The purpose of installing Reverse Osmosis Plants was to ensure that communities have water on a 24-hour basis.  However, according to reports, rough seas have made the intake of sea water impossible at times, often resulting in the fresh-water supply being curtailed or cut off to many households.

Newly appointed Minister of Public Utilities Melford Nicholas made a report on water production and distribution, and his plans to address both, at the February 15 Cabinet meeting.

According to this week’s Notes, the Antigua Public Utilities Authority (APUA) “will likely follow other nations and construct deep wells on land near the ocean into which filtered water will flow from the sea.”

This, it says, will allow for that water to remain a source for desalination even when the sea is rough.

The minister reportedly visited virtually every Reverse Osmosis Plant across the island in order to get a first-hand look at the challenges APUA faces.

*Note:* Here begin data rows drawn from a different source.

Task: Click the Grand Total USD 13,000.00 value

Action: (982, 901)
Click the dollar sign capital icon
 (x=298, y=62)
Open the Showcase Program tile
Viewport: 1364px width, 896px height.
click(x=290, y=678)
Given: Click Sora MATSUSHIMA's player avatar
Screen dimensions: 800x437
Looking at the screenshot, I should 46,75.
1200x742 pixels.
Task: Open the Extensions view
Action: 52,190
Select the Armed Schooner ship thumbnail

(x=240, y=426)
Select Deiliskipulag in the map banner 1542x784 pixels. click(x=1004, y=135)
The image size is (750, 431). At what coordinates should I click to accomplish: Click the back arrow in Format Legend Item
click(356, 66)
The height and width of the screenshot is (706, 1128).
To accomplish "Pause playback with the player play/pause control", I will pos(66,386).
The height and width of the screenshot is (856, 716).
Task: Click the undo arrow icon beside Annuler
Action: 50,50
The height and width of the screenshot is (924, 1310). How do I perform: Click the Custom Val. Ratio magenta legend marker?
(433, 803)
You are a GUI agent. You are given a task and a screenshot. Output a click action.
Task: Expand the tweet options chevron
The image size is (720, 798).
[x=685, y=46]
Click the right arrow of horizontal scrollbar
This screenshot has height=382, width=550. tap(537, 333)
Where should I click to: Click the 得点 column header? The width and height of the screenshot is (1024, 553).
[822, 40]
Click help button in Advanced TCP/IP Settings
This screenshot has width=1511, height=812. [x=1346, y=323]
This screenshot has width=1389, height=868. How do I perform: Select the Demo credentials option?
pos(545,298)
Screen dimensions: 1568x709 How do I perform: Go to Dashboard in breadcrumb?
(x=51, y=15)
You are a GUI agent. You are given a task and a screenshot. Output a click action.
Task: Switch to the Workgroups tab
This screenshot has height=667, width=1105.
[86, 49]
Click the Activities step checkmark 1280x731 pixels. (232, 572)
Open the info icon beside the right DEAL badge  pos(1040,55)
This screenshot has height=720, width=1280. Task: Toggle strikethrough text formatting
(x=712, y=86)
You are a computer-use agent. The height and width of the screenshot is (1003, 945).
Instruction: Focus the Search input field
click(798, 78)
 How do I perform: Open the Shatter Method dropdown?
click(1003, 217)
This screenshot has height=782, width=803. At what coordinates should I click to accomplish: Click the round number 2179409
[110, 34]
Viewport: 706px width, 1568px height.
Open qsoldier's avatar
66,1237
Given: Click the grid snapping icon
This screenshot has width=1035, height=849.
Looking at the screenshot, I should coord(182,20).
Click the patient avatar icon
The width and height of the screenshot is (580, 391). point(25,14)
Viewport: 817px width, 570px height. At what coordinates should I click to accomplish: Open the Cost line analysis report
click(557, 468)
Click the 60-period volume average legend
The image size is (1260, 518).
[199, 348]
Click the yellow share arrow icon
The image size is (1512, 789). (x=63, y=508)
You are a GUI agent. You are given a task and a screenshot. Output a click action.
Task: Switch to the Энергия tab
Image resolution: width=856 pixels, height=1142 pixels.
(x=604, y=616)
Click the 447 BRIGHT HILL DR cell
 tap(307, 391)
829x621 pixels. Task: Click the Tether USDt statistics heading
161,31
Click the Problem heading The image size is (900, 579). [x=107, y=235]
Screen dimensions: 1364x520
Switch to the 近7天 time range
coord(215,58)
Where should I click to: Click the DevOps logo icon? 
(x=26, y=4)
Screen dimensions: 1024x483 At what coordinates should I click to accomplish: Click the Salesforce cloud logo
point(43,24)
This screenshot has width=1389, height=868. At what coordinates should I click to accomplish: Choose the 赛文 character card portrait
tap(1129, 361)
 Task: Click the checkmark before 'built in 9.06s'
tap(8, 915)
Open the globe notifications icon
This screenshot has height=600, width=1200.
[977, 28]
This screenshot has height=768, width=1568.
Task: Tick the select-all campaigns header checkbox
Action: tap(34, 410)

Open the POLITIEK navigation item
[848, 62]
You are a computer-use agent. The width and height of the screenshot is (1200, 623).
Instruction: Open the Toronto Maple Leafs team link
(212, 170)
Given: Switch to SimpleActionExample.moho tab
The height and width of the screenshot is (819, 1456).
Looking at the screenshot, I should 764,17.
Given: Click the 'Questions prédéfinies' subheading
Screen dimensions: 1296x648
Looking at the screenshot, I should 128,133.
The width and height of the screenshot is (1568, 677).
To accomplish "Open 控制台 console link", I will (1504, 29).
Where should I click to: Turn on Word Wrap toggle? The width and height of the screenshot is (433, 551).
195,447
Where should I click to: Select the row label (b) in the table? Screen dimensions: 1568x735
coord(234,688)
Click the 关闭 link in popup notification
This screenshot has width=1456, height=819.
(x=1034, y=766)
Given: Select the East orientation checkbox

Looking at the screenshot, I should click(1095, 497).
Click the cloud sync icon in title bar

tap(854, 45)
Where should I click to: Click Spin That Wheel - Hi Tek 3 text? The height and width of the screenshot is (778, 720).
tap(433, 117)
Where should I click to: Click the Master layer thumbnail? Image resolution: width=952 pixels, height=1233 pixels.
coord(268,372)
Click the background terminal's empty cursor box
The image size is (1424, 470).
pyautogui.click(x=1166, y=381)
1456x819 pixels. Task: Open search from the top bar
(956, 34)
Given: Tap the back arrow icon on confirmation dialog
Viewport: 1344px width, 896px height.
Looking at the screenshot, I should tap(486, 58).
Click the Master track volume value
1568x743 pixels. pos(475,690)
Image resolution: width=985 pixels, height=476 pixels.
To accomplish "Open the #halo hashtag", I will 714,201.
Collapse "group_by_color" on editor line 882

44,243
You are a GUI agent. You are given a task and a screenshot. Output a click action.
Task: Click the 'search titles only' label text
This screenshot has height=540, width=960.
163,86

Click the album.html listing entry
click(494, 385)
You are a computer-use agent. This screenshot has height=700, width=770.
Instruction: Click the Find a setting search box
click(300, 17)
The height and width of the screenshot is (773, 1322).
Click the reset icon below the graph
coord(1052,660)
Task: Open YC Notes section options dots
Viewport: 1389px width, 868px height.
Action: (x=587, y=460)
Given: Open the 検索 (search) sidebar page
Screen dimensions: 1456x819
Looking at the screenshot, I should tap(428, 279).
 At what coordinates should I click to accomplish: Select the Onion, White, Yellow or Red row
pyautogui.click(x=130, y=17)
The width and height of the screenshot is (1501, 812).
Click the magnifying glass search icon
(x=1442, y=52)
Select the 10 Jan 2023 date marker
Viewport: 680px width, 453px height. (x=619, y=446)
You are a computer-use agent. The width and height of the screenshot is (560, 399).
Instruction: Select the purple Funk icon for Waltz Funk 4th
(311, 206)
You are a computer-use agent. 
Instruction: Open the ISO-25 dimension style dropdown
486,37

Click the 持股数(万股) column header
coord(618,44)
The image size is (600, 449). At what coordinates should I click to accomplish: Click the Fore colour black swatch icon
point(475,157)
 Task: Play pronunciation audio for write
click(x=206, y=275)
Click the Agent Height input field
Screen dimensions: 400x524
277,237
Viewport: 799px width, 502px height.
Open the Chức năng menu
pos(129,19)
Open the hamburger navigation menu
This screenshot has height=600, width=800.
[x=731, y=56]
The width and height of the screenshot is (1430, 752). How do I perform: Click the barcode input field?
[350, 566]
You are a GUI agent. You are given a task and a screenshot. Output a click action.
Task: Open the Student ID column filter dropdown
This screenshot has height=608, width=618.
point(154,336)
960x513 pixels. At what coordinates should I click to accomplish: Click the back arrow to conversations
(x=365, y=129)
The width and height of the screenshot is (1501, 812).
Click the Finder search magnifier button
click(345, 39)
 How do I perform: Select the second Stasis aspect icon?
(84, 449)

He says the plants require security fencing and cameras in order to guard against mischief and vandalism.

Spare parts for the plants have also been an issue in the past, and Nicholas says this is being addressed.

Meanwhile, some residents are asking why the Administration continues to focus only on desalination while ignoring the other main other water catchments, including Potworks Dam, which has deteriorated into a forest.

A resident, who notes it is more costly to use desalination, is also  wondering about the Government’s promise of water tanks and the plan to bring online the storage tanks that the United Progressive Party (UPP) had put in place.

Rain is not falling in abundance, she agrees, but at those times when the country is so blessed, the tanks could be gradually filled, she says.